For goodness' sake, I have already provided a compliant version of
CREATE ... DOES> ! The only difference was that I had to rename the
standard word CREATE to <BUILDS because the name CREATE was already
used for something else. If you rename

CREATE -> (create) or somesuch
<BUILDS -> CREATE

you're almost done. All that remains is to point the default code
field of a child of CREATE at the runtime action of VARIABLE .

> > Looking at Andrew's <BUILDS DOES> implementation and the Forth-83
> > standard and a couple of comments in the PFE source, it looks to me like
> > CREATE is simply the new (ANS) name for the FIG-Forth <BUILDS.

Exactly.

Andrew.

Richard Russell

unread,

Oct 2, 2009, 4:33:48 AM10/2/09

to

On 2 Oct, 09:12, Andrew Haley <andre...@littlepinkcloud.invalid>
wrote:

> For goodness' sake, I have already provided a compliant version of
> CREATE ... DOES> !

My conclusion was based on this exchange between Albert van der Horst
and yourself:

> > >: DODOES R> LATEST @ >CFA ! ;
> > >: <BUILDS WORD CREATE 0 , ;
> > >: DOES> ' DODOES , E8 C, (DOES) HERE @ 4+ - , ;
> > A DOES> that allocates spaces is incompatible with ISO.
> > The standard allows DOES> to fill in a pointer, not more.
>
> I think we must agree that, in the case of JonesForth, ISO is the
> pinnacle of irrelevance! But yes, having the data somewhere other
> than at the PFA is certainly an inconvenience.

I'm quite confused.

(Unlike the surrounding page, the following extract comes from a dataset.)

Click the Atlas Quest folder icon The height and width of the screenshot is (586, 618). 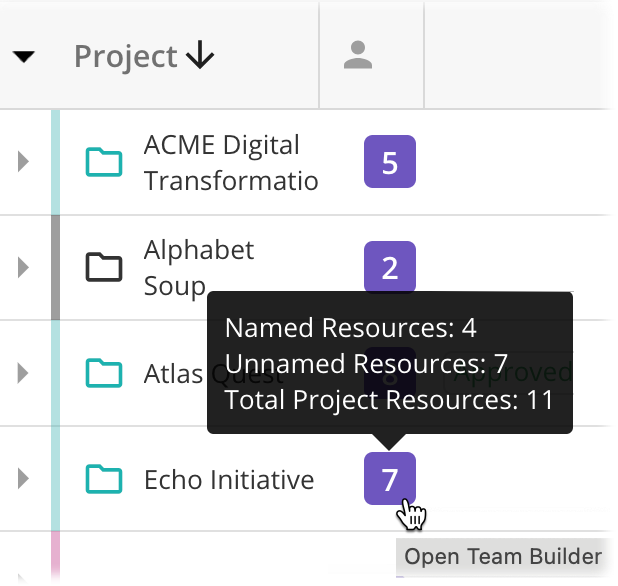pos(103,373)
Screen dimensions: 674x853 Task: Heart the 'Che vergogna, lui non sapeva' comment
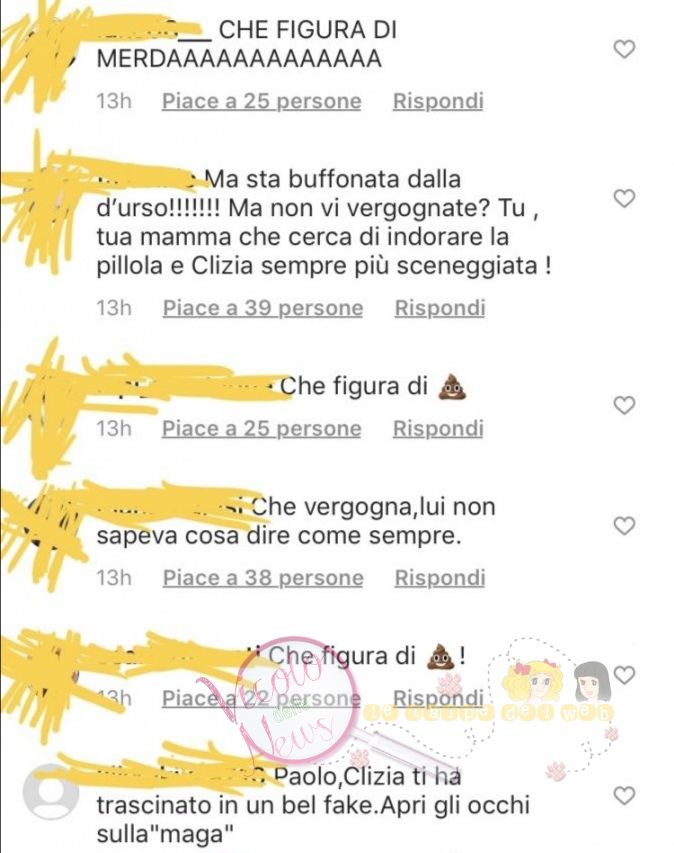click(624, 526)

On the one hand you seemed to admit that your
DOES> is not compliant, but now you say that it is!

My other puzzlement is that, as Coos said, your <BUILDS compiles an
extra cell (0 ,) which AIUI CREATE shouldn't do.

> CREATE -> (create) or somesuch
> <BUILDS -> CREATE

If I do that, the Hayes test fails much earlier.

Richard.
http://www.rtrussell.co.uk/
To reply by email change' news' to my forename.

Richard Russell

unread,

Oct 2, 2009, 5:19:00 AM10/2/09

to

On 2 Oct, 09:33, Richard Russell <n...@rtrussell.co.uk> wrote:
> My other puzzlement is that, as Coos said, your <BUILDS compiles an
> extra cell (0 ,) which AIUI CREATE shouldn't do.

Scrub that, I'm getting confused with the other implementation of
<BUILDS (which is the one I actually ended up using); I'm not too sure
what Coos meant now. Nevertheless, I still want to know whether your
DOES> is compliant or not.

Andrew Haley

unread,

Oct 2, 2009, 5:22:42 AM10/2/09

to

Richard Russell <ne...@rtrussell.co.uk> wrote:
> On 2 Oct, 09:12, Andrew Haley <andre...@littlepinkcloud.invalid>
> wrote:
> > For goodness' sake, I have already provided a compliant version of
> > CREATE ... DOES> !

> My conclusion was based on this exchange between Albert van der Horst
> and yourself:

> > > >: DODOES R> LATEST @ >CFA ! ;
> > > >: <BUILDS WORD CREATE 0 , ;
> > > >: DOES> ' DODOES , E8 C, (DOES) HERE @ 4+ - , ;
> > > A DOES> that allocates spaces is incompatible with ISO.
> > > The standard allows DOES> to fill in a pointer, not more.
> >
> > I think we must agree that, in the case of JonesForth, ISO is the
> > pinnacle of irrelevance! But yes, having the data somewhere other
> > than at the PFA is certainly an inconvenience.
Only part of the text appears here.